= APPLY WHAT YOU READ =
1. In the book reviews, why did the reviewer who gave five stars find Hitchens all the more credible?
2. List every star rating that appears in the book reviews.
** PASSAGE TO READ follows **
While it might be understandable for most of us to make such errors, one has to wonder why Hitchens, an intelligent person and veteran journalist, either failed to comprehend the facts or simply ignored them. The answer probably lies with Hitchens' tremendous and entirely understandable sympathy for the Kurds and others who were brutalized by Saddam Hussein. But in feeling for the victims and in hating their oppressor, Hitchens appears to have blinded himself to equally troubling realities. The United States sanctioned and supported Saddam Hussein's oppressive behavior for decades. And as Scott Ridder pointed out, Iraq's fragmented religious and ethnic demographics virtually guarantee that the United States cannot and will not implement an actual representative government in that country.

I recommend this book if for no other reason because it demonstrates some of the disastrous consequences of moral outrage. In abhorring one set of wrongs, we should not find ourselves to be the unwitting apologists for another.

Rating: 2 stars
Summary: Long On Rhetoric Short On Insight
Review: I have heard Hitchens speak in a public forum and his anti-anything religious venom leaves him unable to understand anyone religiously motivated. He thinks of them as children incapable of rational thought and thus discounts them out of hand. Hence he will never understand Islam and what motivates the people in Iraq. He needs a healthy piece of humble pie before he goes anywhere or says anything about anybody. He comes off as extremely arrogant which turns many people off. This book reflects that mind set.

Rating: 3 stars
Summary: my opinion
Review: i think they got distracted from the original purpose of finding WMD's. I'm not saying Heussein was a good ruler (a great and common attack from conservatives to liberals), rather, I am saying I think they could have spent less money on the war. Just because I am partially liberal, doesn't mean I initially think a certain idea (What Ann Coulter seems to hypothosize). Over 6,000 Iraqi's have died (according to an estimate count from www.iraqbodycount.net) and no one has said anything in the media. Did you know they were not allowed to show any dead bodies? The celebration at Baghdad was a minor Celebration to the country as a whole. Not everyone was pleased. If the US didn't spend so much money conducting the war, they might have had more money to re-build it. That's just my opinion. As I said earlier I am more of a moderate. I am not pleased with the current conditions and the amount of lives lost. Because I disagree with the financial aspects and human lives lost, I give this book only 3 stars.

Rating: 5 stars
Summary: Right, left, right, left.............
Review: I wasn't extremely familiar with Christopher Hitchens prior to the debate over Iraq. After hearing his defense of regime change, I went back and read as much of his work as I could and watched a number of his debates. Not being a party-line Republican myself, I found him to be all the more credible for shunning standard left/right affiliations and taking a stance based on reason and compassion.

This book will be hated by the Left, regardless of the fact that time has thus far proven him almost incredibly correct.....so prepare to read typical one-star "he's irrational" reviews from those with predictable agendas. When I saw video of those American soldiers rolling into Baghdad to the cheers of Iraqi civilians, I couldn't help but wonder if Hitchens was smiling as broadly as myself. I'll bet he was. Buy this book and support columnists who have the fortitude to think for themselves.
** End of PASSAGE TO READ **
** DATA SUPPLIED follows **
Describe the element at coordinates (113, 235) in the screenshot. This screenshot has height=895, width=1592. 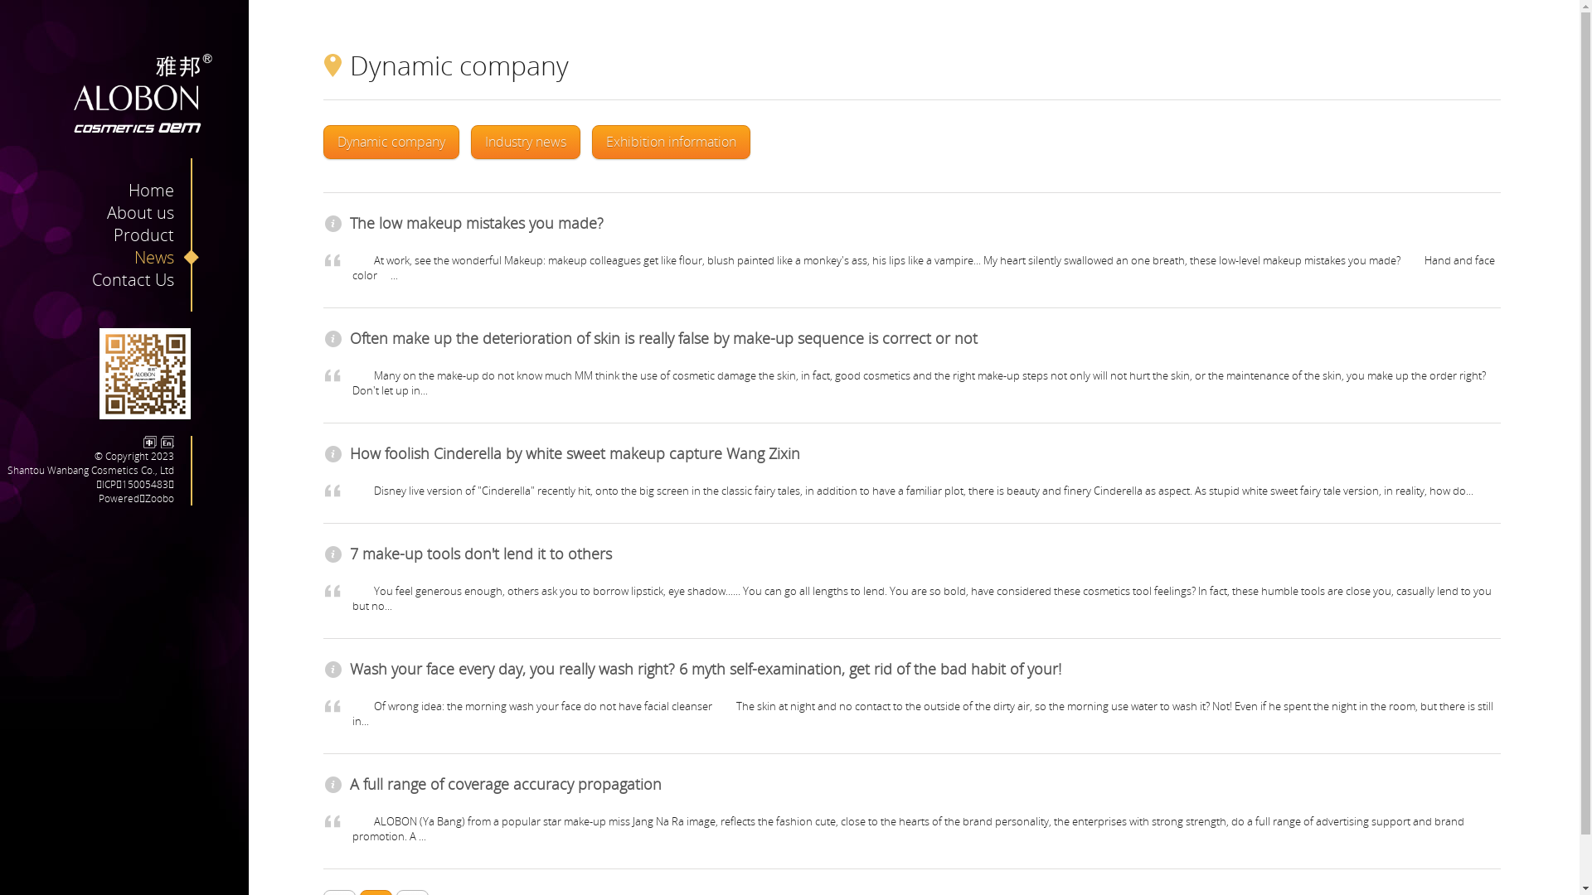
** End of DATA SUPPLIED **
** DATA SUPPLIED follows **
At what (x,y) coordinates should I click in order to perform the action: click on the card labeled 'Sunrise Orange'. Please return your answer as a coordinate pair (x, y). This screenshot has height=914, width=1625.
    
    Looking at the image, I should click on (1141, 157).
** End of DATA SUPPLIED **
= RESPONSES TO THE TASKS =
1. The reviewer, who is not a party-line Republican, found Hitchens more credible because he shunned standard left/right affiliations and took a stance based on reason and compassion.

2. 2 stars, 3 stars, 5 stars